CONSTITUTION DU 4 OCTOBRE 1958

QUINZIÈME LÉGISLATURE

Enregistré à la Présidence de l’Assemblée nationale le 3 novembre 2021.

PROPOSITION DE LOI

visant à instaurer un dispositif de prêt à taux zéro « mobilité durable »,

(Renvoyée à la commission du développement durable et de l’aménagement du territoire, à défaut de constitution d’une commission spéciale dans les délais prévus par les articles 30 et 31 du Règlement),

présentée par Mesdames et Messieurs

Gérard LESEUL, Valérie RABAULT, Joël AVIRAGNET, MarieNoëlle BATTISTEL, Gisèle BIÉMOURET, JeanLouis BRICOUT, Alain DAVID, Laurence DUMONT, Lamia EL AARAJE, Olivier FAURE, Guillaume GAROT, David HABIB, Chantal JOURDAN, Marietta KARAMANLI, Jérôme LAMBERT, Philippe NAILLET, Christine PIRES BEAUNE, Dominique POTIER, Claudia ROUAUX, Isabelle SANTIAGO, Hervé SAULIGNAC, Sylvie TOLMONT, Cécile UNTERMAIER, Hélène VAINQUEURCHRISTOPHE, Boris VALLAUD, Michèle VICTORY, Christian HUTIN, Régis JUANICO, Josette MANIN,

députés.
______
• _Tâche demandée 1_
À quelle date la proposition de loi sur le prêt à taux zéro « mobilité durable » a-t-elle été enregistrée à la Présidence de l'Assemblée nationale ?
• _Tâche demandée 2_
Prolongez la proposition de loi sur le prêt à taux zéro « mobilité durable » à partir de son dernier mot.
Les données ci-après n'ont aucun lien avec la proposition de loi.

• _Données brutes_
______
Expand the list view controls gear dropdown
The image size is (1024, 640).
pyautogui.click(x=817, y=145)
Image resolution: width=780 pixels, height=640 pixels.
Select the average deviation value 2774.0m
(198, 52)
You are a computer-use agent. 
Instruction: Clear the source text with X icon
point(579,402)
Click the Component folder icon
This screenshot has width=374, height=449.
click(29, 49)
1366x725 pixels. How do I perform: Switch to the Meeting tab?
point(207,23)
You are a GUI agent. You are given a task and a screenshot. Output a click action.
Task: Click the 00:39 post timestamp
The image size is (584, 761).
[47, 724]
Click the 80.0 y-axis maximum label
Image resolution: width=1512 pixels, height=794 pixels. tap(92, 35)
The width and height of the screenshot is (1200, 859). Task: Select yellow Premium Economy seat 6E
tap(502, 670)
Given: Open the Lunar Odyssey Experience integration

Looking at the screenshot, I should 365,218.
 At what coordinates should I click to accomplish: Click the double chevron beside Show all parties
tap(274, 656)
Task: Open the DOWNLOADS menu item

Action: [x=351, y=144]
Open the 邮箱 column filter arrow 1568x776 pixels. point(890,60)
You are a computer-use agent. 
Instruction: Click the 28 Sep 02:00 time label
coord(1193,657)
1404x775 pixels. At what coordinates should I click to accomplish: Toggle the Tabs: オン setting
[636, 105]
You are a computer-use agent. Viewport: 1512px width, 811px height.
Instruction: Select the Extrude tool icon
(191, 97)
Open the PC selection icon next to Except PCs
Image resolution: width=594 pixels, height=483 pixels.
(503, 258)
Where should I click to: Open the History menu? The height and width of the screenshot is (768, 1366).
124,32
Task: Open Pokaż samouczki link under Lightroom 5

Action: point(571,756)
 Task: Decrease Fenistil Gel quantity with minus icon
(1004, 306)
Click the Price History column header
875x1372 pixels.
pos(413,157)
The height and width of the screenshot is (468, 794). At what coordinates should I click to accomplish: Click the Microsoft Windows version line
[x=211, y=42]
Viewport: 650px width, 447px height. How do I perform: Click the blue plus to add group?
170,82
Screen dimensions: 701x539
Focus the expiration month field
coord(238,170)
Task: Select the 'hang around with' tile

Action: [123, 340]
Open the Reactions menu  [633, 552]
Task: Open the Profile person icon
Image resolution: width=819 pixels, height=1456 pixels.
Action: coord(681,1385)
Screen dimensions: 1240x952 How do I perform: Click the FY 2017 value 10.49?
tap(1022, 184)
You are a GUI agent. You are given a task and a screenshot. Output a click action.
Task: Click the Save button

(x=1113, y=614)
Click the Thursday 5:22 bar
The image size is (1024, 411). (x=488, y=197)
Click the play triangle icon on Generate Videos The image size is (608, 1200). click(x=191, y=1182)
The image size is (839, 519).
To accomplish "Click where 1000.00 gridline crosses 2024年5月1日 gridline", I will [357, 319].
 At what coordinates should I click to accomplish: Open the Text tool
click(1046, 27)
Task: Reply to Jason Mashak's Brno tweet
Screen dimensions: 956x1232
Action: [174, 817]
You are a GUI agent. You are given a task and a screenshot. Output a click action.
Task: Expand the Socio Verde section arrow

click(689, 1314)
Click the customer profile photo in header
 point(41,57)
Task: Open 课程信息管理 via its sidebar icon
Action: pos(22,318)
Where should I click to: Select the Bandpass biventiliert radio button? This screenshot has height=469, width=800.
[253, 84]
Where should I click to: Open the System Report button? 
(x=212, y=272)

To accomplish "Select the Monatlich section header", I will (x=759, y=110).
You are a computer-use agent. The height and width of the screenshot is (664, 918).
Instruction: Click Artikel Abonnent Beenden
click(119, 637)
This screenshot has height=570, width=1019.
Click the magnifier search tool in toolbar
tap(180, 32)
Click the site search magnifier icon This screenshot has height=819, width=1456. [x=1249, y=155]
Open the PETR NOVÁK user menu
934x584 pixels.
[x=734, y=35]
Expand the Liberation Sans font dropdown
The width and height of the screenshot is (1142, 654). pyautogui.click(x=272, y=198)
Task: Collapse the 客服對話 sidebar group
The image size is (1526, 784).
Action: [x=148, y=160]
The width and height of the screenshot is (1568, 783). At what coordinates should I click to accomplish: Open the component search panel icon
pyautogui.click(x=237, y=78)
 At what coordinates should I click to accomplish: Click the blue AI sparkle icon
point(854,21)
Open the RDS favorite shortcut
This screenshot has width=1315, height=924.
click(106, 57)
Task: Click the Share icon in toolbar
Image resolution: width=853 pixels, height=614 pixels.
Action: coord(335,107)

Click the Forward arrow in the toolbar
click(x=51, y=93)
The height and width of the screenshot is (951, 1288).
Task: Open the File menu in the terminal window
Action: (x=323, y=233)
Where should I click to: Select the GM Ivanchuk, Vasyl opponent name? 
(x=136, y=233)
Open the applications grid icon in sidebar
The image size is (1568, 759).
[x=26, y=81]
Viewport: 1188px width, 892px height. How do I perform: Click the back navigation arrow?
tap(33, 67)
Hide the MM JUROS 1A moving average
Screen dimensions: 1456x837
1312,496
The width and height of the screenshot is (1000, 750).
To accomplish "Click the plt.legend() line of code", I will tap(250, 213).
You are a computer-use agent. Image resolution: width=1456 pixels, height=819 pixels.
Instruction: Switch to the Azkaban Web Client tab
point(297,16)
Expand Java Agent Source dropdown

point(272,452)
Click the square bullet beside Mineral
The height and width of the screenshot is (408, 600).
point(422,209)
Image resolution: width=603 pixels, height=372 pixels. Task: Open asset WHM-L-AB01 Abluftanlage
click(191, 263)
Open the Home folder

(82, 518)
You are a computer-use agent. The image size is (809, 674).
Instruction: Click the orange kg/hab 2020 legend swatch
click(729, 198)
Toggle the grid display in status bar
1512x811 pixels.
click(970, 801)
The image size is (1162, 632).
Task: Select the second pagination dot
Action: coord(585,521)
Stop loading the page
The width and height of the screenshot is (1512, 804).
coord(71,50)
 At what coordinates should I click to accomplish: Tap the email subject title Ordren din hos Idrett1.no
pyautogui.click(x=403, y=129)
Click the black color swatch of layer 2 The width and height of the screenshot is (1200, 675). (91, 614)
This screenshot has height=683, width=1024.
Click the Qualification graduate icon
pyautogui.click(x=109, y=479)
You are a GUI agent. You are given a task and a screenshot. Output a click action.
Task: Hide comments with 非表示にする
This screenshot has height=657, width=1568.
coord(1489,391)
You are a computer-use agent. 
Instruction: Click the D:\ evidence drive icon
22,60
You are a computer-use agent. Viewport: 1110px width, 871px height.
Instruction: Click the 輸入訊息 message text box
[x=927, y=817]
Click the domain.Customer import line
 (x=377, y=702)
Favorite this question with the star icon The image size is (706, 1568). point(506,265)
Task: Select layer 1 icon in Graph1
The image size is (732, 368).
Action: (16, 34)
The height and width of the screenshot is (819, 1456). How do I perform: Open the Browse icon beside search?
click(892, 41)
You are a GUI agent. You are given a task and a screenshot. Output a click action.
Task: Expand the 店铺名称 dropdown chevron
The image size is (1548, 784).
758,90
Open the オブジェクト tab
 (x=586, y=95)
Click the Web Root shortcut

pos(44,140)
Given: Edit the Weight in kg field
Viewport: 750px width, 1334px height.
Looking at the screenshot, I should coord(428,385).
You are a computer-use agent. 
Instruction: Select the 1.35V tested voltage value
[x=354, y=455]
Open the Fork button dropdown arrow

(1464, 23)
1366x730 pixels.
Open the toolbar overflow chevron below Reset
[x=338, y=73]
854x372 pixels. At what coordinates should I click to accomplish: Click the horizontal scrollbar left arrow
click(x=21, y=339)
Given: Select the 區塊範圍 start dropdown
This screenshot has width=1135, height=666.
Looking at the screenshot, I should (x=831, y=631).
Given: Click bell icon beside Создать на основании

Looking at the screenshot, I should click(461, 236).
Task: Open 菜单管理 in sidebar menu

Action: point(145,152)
______
• _Réponse rédigée 1_
Le 3 novembre 2021.

• _Réponse rédigée 2_
1

EXPOSÉ DES MOTIFS

Mesdames, Messieurs,

De la découverte du moteur à combustion en passant par l’industrialisation de la Ford T au début du XXe siècle et jusqu’à l’explosion de sa production après la seconde guerre mondiale, l’automobile a peu à peu structuré nos vies en s’imposant comme le premier mode de déplacement. Un champ des possibles s’est alors ouvert en permettant à des millions de personnes de se déplacer librement sur de plus longues distances et ainsi d’organiser leur vie professionnelle, sociale et familiale différemment.

Au vu de son histoire, de son développement et de sa démocratisation, l’automobile reste fortement associée aux idées de progrès et de liberté. Mais pour répondre au défi climatique et perpétuer cette réussite, il faut sortir du modèle de la voiture thermique qui contribue largement aux émissions de gaz à effet de serre (GES) et dont les particules fines présentent de graves risques pour la santé.

Les émissions de gaz à effet de serre des transports, premier secteur émetteur en France avec environ 31 % du total national, sont essentiellement dues aux déplacements des personnes en voiture particulière. Utilisées en grande majorité par les ménages, les voitures particulières sont en effet à l’origine de plus de la moitié (51 %) des émissions du secteur des transports.

Afin de respecter les engagements pour le climat entérinés dans le cadre des accords de Paris en 2015, la France doit donc se fixer comme objectif la décarbonation rapide du secteur du transport. Au vu des dernières conclusions alarmantes du 6e rapport du GIEC, le plus tôt sera le mieux.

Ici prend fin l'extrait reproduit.